Dear medical futurists,
Back in 2017, I wrote about the future of surgery and included a U.S.-based company that developed a robot that can be placed inside a patient’s abdomen and then controlled remotely by a surgeon. This enables surgeries with minimally invasive tools and techniques that are familiar to surgeons, and does not require a dedicated operating room or specialized infrastructure. The device can become a cost-effective and accessible option for laparoscopic surgery reducing the number of incisions by 50%.
The idea, that seemed so far-fetched when I first wrote about it, recently received an FDA approval to start clinical trials in select hospitals. I asked John Murphy, the CEO of the company about the future of robots in surgery and if robots will replace doctors in the future.
What is virtual incision? How does it work in a clinical setting?

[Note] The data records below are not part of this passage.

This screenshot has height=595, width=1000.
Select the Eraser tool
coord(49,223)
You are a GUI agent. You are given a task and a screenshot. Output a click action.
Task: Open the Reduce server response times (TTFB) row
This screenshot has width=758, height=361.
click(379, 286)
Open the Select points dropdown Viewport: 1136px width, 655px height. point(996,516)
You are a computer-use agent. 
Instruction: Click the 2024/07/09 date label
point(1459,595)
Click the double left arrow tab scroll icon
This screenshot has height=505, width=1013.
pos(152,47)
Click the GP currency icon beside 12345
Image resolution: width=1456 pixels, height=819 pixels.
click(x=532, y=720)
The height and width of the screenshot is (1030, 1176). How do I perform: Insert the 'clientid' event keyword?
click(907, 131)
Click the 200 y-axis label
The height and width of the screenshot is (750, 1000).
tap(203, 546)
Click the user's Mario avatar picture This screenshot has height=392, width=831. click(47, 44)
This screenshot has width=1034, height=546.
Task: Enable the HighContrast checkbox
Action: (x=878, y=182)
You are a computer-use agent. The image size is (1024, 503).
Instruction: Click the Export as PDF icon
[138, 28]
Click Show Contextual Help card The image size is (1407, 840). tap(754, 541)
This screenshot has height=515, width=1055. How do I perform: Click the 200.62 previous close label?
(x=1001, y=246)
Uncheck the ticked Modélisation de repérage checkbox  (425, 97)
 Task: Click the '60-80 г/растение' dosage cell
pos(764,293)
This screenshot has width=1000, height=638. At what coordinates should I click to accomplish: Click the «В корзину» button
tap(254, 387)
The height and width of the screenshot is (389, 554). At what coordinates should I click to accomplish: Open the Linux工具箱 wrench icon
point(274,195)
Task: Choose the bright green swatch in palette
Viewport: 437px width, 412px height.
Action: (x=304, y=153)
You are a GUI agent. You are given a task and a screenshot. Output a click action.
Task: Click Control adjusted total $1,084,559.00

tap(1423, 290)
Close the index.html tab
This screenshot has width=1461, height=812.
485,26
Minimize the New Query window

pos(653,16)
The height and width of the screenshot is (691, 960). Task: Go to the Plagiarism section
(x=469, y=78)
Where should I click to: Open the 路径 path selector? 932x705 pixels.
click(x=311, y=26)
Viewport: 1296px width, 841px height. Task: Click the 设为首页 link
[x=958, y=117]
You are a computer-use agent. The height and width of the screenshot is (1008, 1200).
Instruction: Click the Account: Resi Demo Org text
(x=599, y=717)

Virtual Incision is pioneering the use of mini-robots for general surgery abdominal procedures. Our approach is to bring the benefits of minimally invasive surgery (MIS) to patients everywhere, including academic centres, community hospitals, rural settings and eventually ASCs (Ambulatory Surgery Centers). The MIRA platform is designed to be simple, small, smart and cost-effective to enable the benefits of MIS in any setting. It’s easy to move, set up, and use.
It is widely accepted that minimally invasive surgery is best for patients, resulting in a shorter length of stay, faster recovery and reduced use of narcotics following surgery. MIRA is a first-of-its-kind portable platform that is designed to increase access to minimally invasive surgery for patients, maximize hospital efficiency, and enable physicians to quickly perform less invasive abdominal procedures while reducing patients’ recovery time and the overall cost to the healthcare system.
The MIRA platform is very different from mainframe robots. Current mainframe platforms are not portable and can be difficult for hospitals to integrate – requiring a dedicated team specifically trained for robot-assisted surgery and renovations to accommodate the surgical platforms, which weigh hundreds or thousands of pounds, take up vast amounts of space, and cost millions of dollars. Additionally, the MIRA is designed to enable surgeons to perform the entire procedure through fewer abdominal incisions. This offers an advantage over other surgical robots, which deploy multiple arms to reach into the patient’s abdomen through four or five incisions.
At the time when I first wrote about Virtual Incision you were just embarking on a cooperation with NASA. Today you are about to begin with clinical trials. What is the platform’s current status?
Virtual Incision’s MIRA platform has just been approved by the FDA for an IDE Clinical Study in the U.S. for colon surgery. We will start the clinical cases in Lincoln, Nebraska, near our company headquarters, in early 2021 and plan to expand to a couple of other states after that. Colorectal and lower gastrointestinal procedures are among the fastest-growing surgeries in the U.S., with more than 400,000 colon resection procedures performed each year. Minimally invasive colectomies have been shown to reduce mortality, and can also reduce a patient’s healing time, pain, complications, and hospital readmissions.
What kind of operations can MIRA help conduct?
Virtual Incision is planning a family of specialized MIRA devices, with our initial indication being for colon resection procedures, followed by even smaller devices for operations like hernia repair and gall bladder removal.
Colon cancer is the third most common cancer and the second leading cause of cancer death in the United States. The most common approach for treating patients with severe colorectal and lower gastrointestinal conditions is colon resection – removal of all or part of the bowel – often requiring open surgery. Until now, these procedures required four to six incisions, one of which is a large extraction site. MIRA simplifies this, reducing the number of incisions by 50% or more, with the goal of improving patient outcomes.
What do you think is the ultimate goal of robotic surgery – to replace or to assist doctors?
Our goal is to leverage Virtual Incision’s state-of-the-art robotics technology to expand access to MIS for patients everywhere with an accessible platform to assist laparoscopic surgeons. Virtual Incision is focused largely on the underserved 80%+ of the market where a smaller and simpler solution is needed. an accessible, cost-effective, flexible option for all, promising to bring the benefits of MIS to millions of more patients.
You see? It's never about robots or automation replacing physicians. It's about supporting and augmenting them.